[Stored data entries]
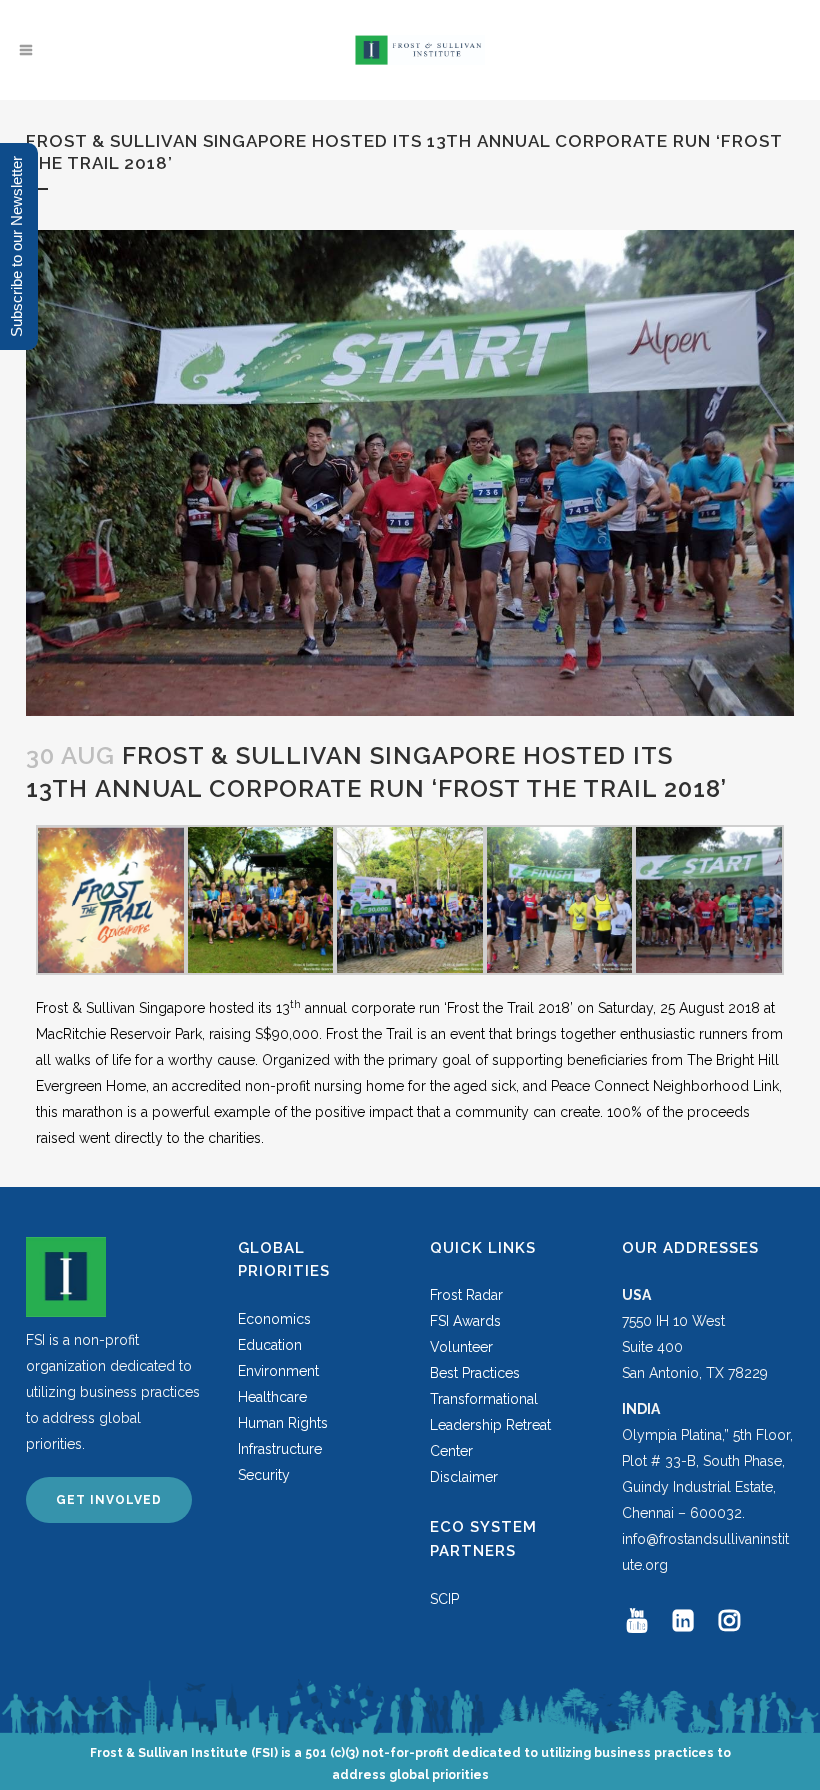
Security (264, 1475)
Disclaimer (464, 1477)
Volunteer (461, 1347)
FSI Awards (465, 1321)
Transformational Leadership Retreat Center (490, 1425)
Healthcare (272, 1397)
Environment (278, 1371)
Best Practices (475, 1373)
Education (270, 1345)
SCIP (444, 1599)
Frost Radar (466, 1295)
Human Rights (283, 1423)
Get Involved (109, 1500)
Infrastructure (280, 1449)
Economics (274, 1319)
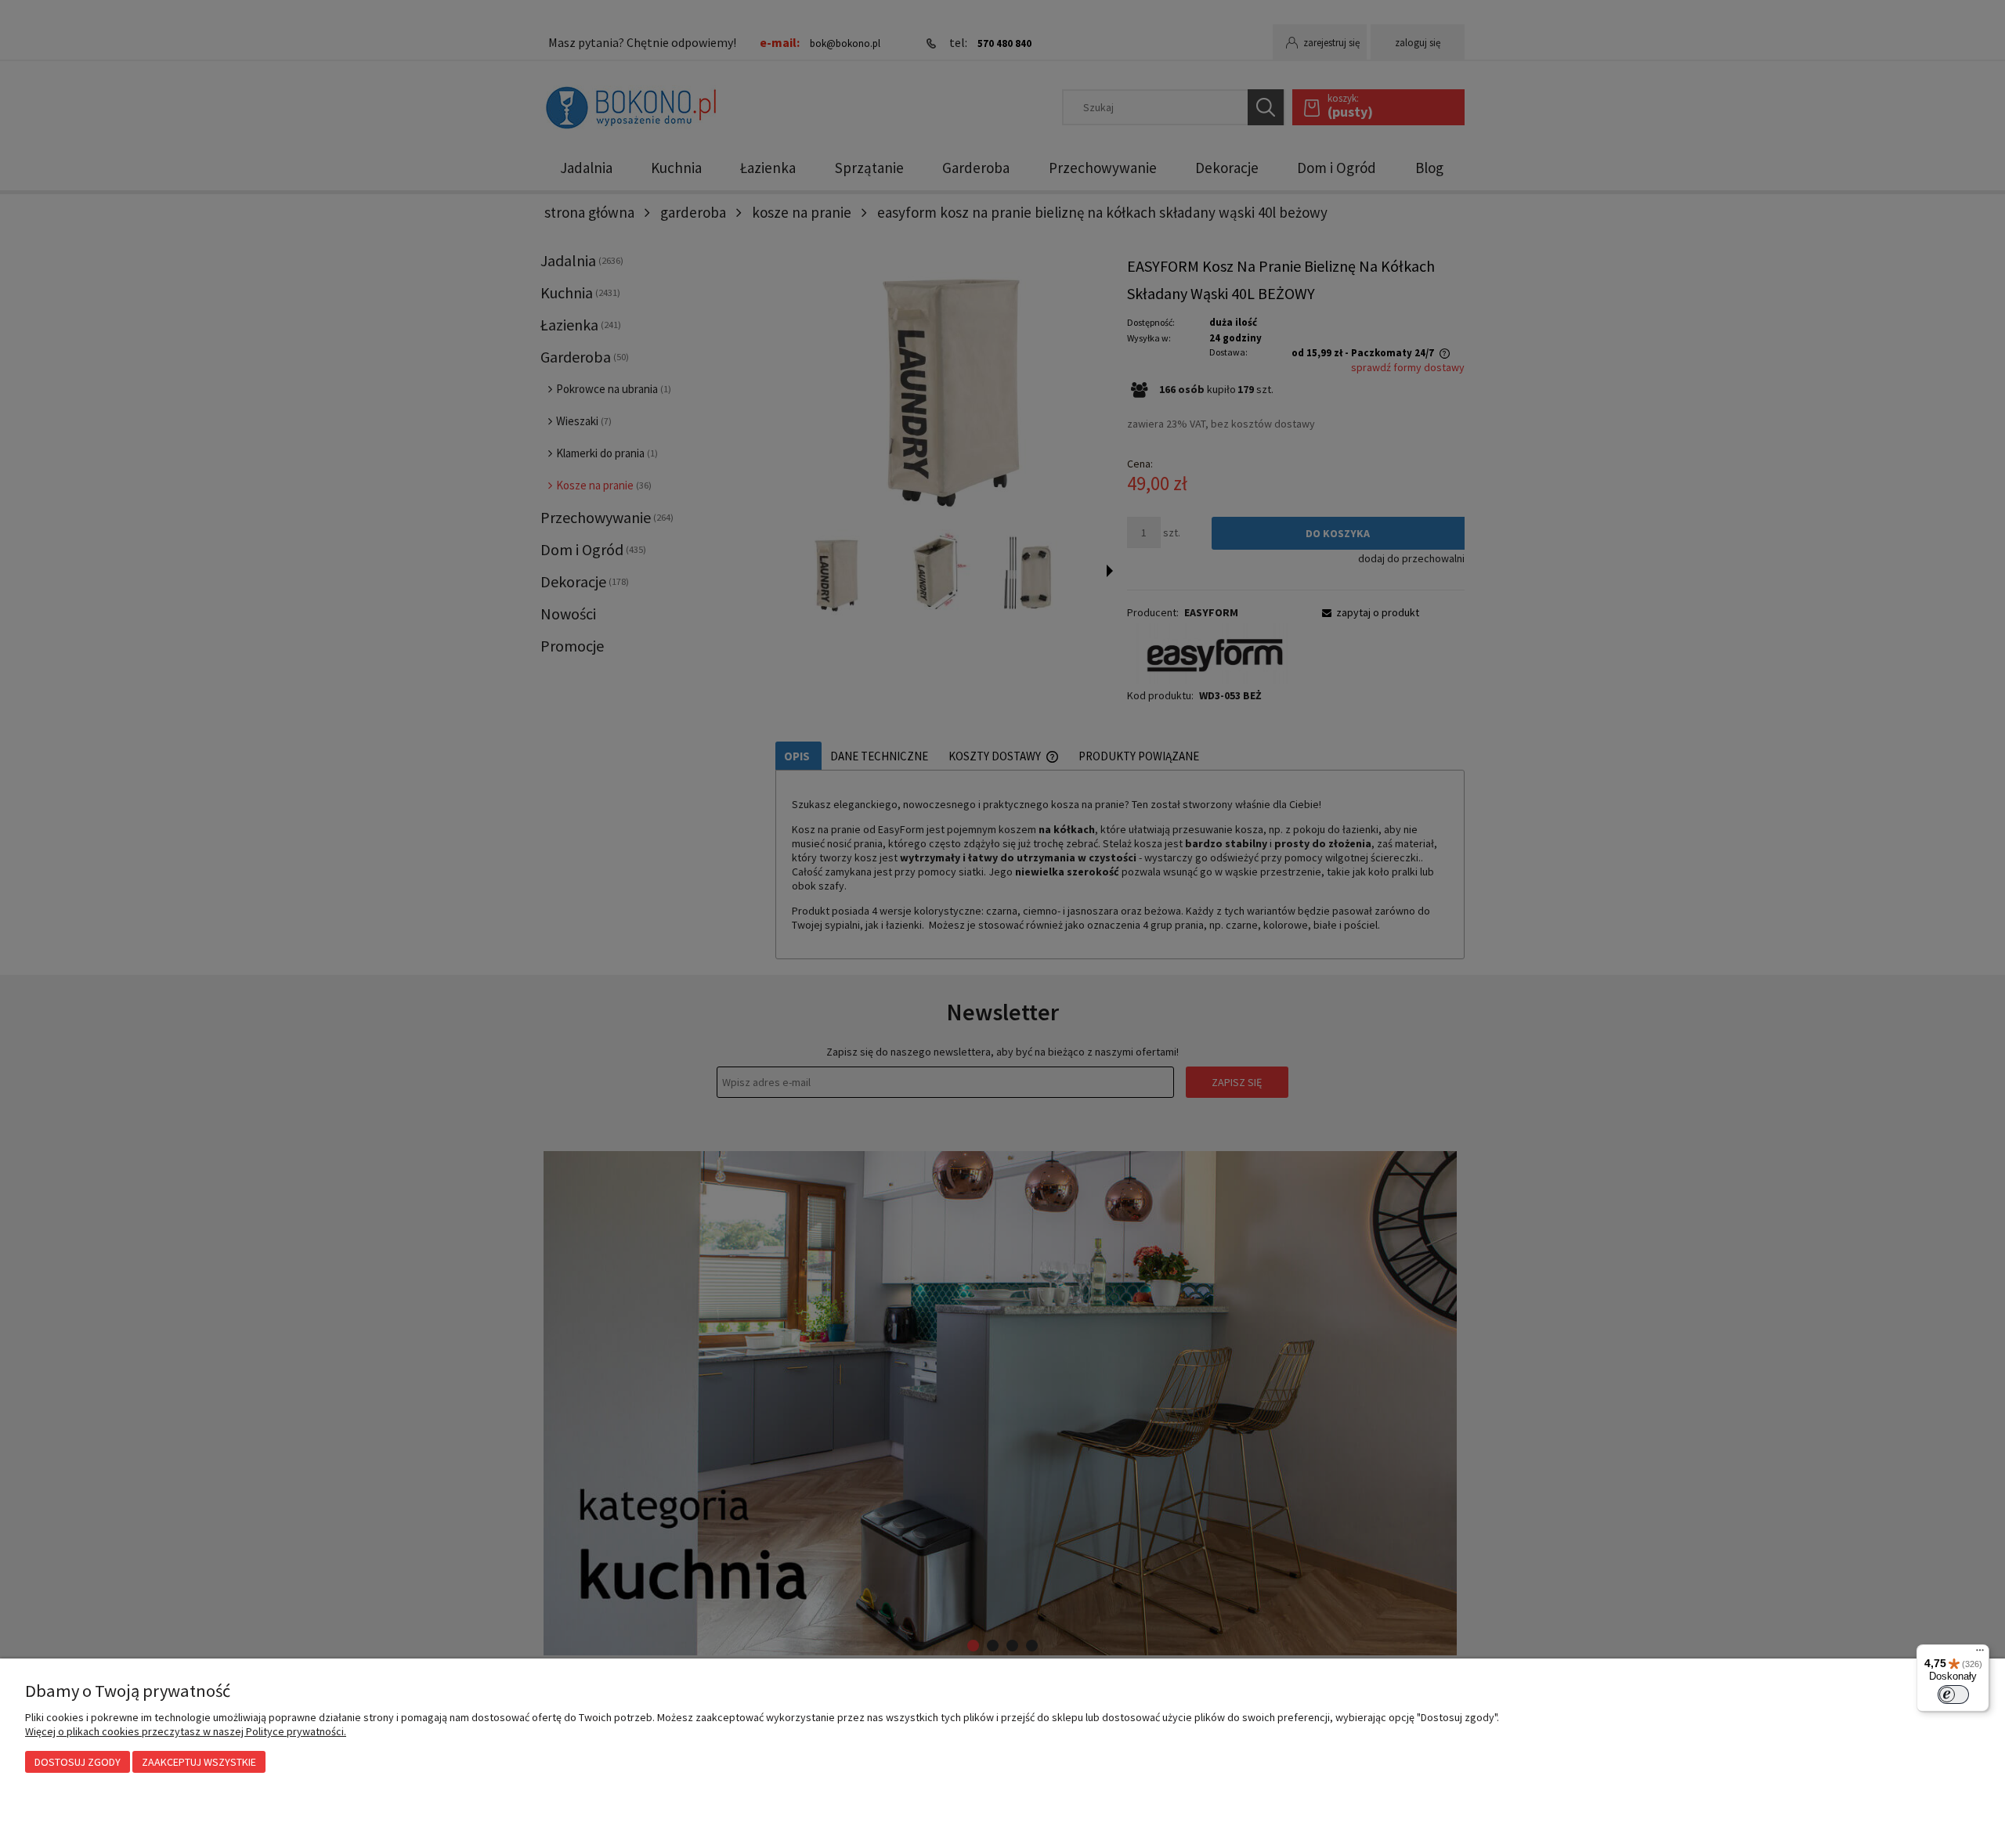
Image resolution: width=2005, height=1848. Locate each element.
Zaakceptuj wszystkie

| YOUR GOAL |
Could you please repeat the entries above exactly, with every picture left out?

| SOLUTION TO THIS EXERCISE |
Security (264, 1475)
Disclaimer (464, 1477)
Volunteer (461, 1347)
FSI Awards (465, 1321)
Transformational Leadership Retreat Center (490, 1425)
Healthcare (272, 1397)
Environment (278, 1371)
Best Practices (475, 1373)
Education (270, 1345)
SCIP (444, 1599)
Frost Radar (466, 1295)
Human Rights (283, 1423)
Get Involved (109, 1500)
Infrastructure (280, 1449)
Economics (274, 1319)
Image resolution: width=2005, height=1848. Locate each element.
Zaakceptuj wszystkie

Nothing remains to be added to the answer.